お姑様の黒留袖——八十年を生きた加賀友禅の御所解

風呂敷を解くと、まず黒が現れました。深く、静かな黒。八十年は経っているとお聞きしていましたが、その黒には少しも衰えがありませんでした。

裾模様に目を落とした瞬間、息が止まりました。御所解(ごしょどき)の柄です。御殿のしつらいを思わせる御庵や垣根、四季の草花が織り込まれた庭園、そしてゆるやかに流れる水の文様——まるで一枚の絵巻物が、裾いっぱいに広げられているようでした。加賀友禅らしい写実的な筆致で、松や紅葉、菊や梅が一つの景色の中に同時に咲き、まさに王朝の雅を映した意匠です。

加賀友禅特有の「外ぼかし」の表現——花や葉の輪郭が内側から外側へ自然に色を失っていく技法——が、八十年の時を経てなお驚くほど鮮明に残っています。

色が褪せていない。これが何より驚きでした。薄紅と黄土、薄藍色、そして墨のような藍色が、黒地の上で今もなお堂々と物語を語っています。昔の職人が、どれほどの顔料を惜しまず使ったか。御所解という、図案だけでも大変な手間のかかる柄を、どれほどの時間をかけて描き上げたか。裾模様の前に立つと、その仕事の凄みが肌で伝わってきます。紛れもない加賀の作家の落款がその作品の名を語りかけてくるようです。

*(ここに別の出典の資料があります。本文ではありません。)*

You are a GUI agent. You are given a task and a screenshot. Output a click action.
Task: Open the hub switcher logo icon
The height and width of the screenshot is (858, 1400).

これほどのものを、八十年前に誂えた方がいらっしゃった。そのことに、私はただただ頭が下がりました。家紋を拝見すると、石持(こくもち)ではなく完全お誂えの黒留袖でした。見事なものでした。(家紋は差し控えます)

御所解の柄は、ひとつの風景の中に四季がすべて同時に存在します。それは「いつの時代も、この家にとって佳き日であるように」という、誂え主の願いそのものなのかもしれません。― 広げた瞬間に、思ったこと・・・

二枚目の黒留袖

奥様の黒留袖——唐花の京友禅に込められた、姑の心意気

もう一枚を広げると、こちらもまた、全く異なる美しさが現れました。

京友禅の唐花文様。唐花とは、実在しない花——中国の意匠を源流に持つ、様式化された花の文様です。その不思議な花が、黒留袖の裾から流れるように、品よく、しかし力強く広がっています。京友禅らしい、繊細で澄んだ色使い。筆の線の一本一本が、どこまでも丁寧です。花の周りには金駒刺繍が丁寧にそして豪華にあしらわれています。

黒留袖 京友禅 唐花

お聞きすると、これはお姑様がお嫁さんのために誂えてくださったものだとのこと。

その言葉を聞いた瞬間、着物がまた別の顔を見せてきました。単なる美しい染め物ではなく、ひとりの女性の想いが凝縮されたものとして、目の前にある。お姑様はきっと、何度も何度も黒留袖を選びに行かれたのではないでしょうか。「この子にはどんな柄が似合うか」「どんな場面で着てほしいか」「どうか長く大切にしてほしい」——そういった思いを、唐花の一枚一枚に託されたのではないかと。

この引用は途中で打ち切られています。